## Begin SOURCE EXCERPT

5.              USE OF LICENCE 

5.1           Eligibility

(a)            The Software is not intended for anyone under the age of 18. If you are under the age of 18 and wish to use the Software, you agree and acknowledge that you will:

(i)             procure that your parent or guardian:

(A)           creates an account in their name by providing the details in clause 5.2(a); and

(B)           agrees to this Agreement; and

(ii)            only use the account created by your parent or guardian as per clause 5.1(a)(i) above to access the Software.

(b)            If you are a parent or guardian who is agreeing to this Agreement to allow a minor to use the Software as contemplated by clause 5.1(a), you agree to ensure that such minor complies with this Agreement in relation to their use of the Software.

5.2           Your access and use of the Software

(a)            When you register to use the Software, you will be asked to enter the following details:

(i)             your full name;

(ii)            your email address; and

(iii)           your password.

(b)            You are solely responsible for keeping your login and password details (Credentials) confidential. You must not share your Credentials with any other person.

(c)            Without limiting any rights which we may otherwise have, we reserve the right to take any and all action, as we deem necessary or reasonable, to ensure the security of the Software and your account, including without limitation, terminating your account or requesting additional information to authorise transactions on your account.

(d)            You agree to be responsible for any act or omission of any users that access the Software using your account that, if undertaken by you, would be a breach of this Agreement.

(e)            Subject to you complying with the restrictions on use set out in this agreement (including in clause 5.3), you may use the Software for your own personal use or for commercial use.

5.3           Restrictions on use  

(a)            You must: 

(i)             use the Software in accordance with all applicable laws and regulations in the jurisdiction in which you are located; and

(ii)            use the Software in accordance with this Agreement.

(b)            You agree and acknowledge that:

(i)             you must make an additional in-app purchase for each additional horse (after the first horse) for which you generate feeding plans and use the Software (Additional Horse).  You must not generate feeding plans or use the Software for an Additional Horse unless you have made this in-app purchase.  We will notify you separately of the amount required to be paid for this in-app purchase;

(ii)            you will be solely responsible for the internet connectivity required for the Software; and

(iii)           you are solely responsible for any User Data you upload to the Software and the consequences of doing so.

## End SOURCE EXCERPT
## Begin DATA BLOCK

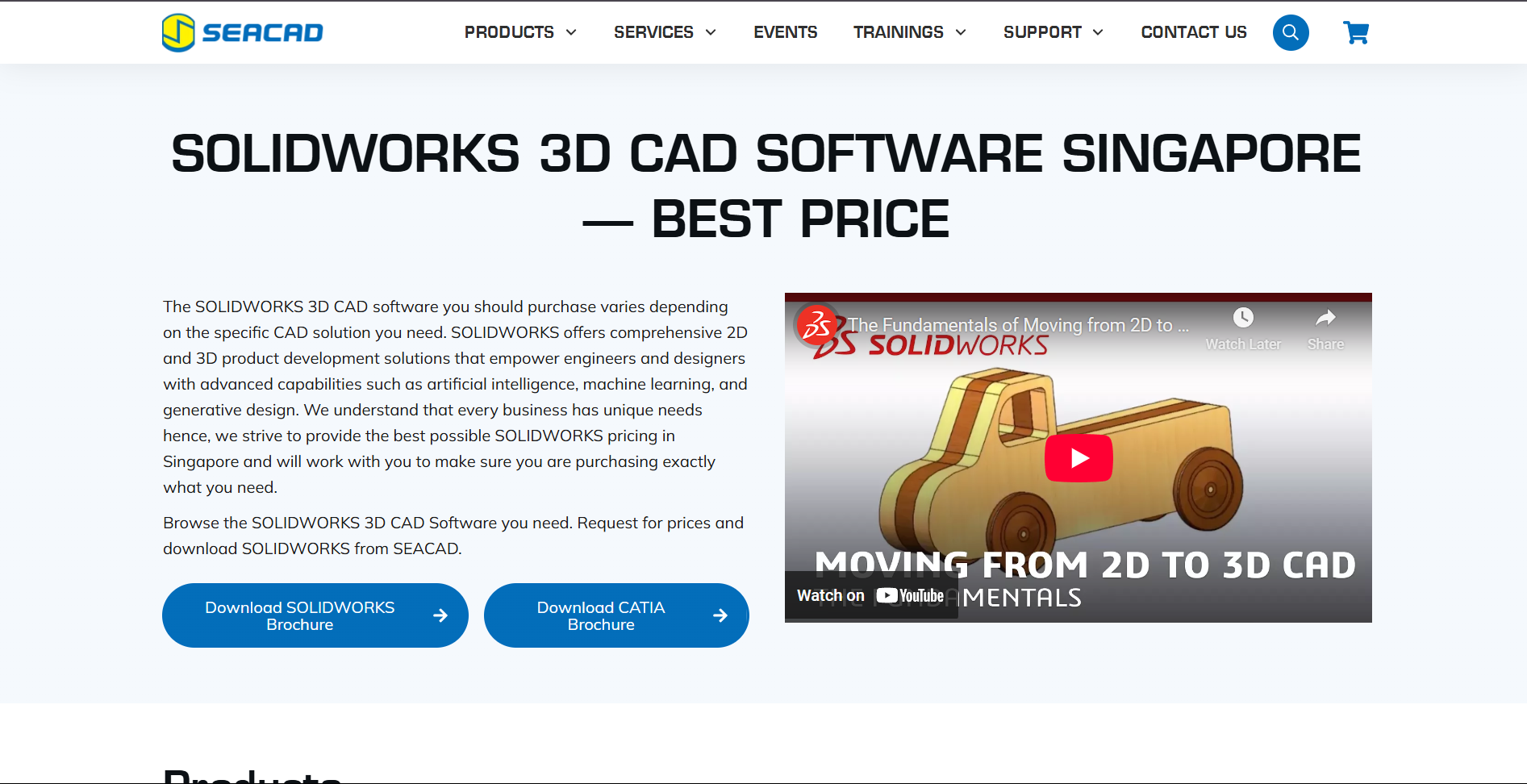Select the Products menu label
Screen dimensions: 1527x784
tap(509, 33)
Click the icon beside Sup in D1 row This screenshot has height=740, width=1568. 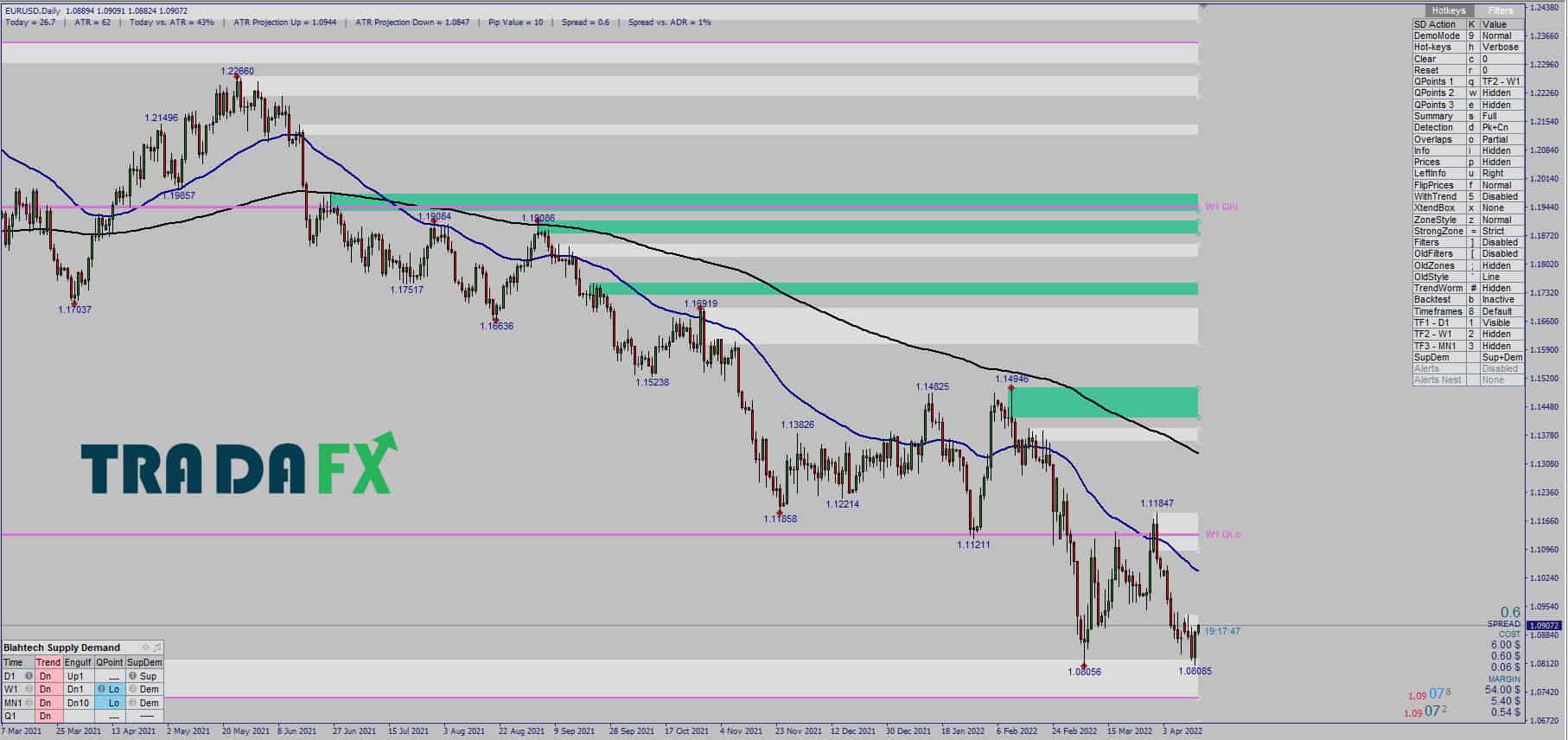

## End DATA BLOCK

*TO-DO LIST:*
(1) From the agreement excerpt, return the passage from "(a)            When you" up to and including "any other person.".
(2) According to the agreement excerpt, why may the provider terminate a user's account or request additional information to authorize transactions on it?
The material comes from a different source than the agreement excerpt.

*THE ANSWERS:*
(1)
(a)            When you register to use the Software, you will be asked to enter the following details:

(i)             your full name;

(ii)            your email address; and

(iii)           your password.

(b)            You are solely responsible for keeping your login and password details (Credentials) confidential. You must not share your Credentials with any other person.

(2) Clause 5.2(c) reserves the provider's right to take any action it deems necessary or reasonable to ensure the security of the Software and the user's account. Terminating the account and requesting additional information to authorize transactions are listed as examples of such action.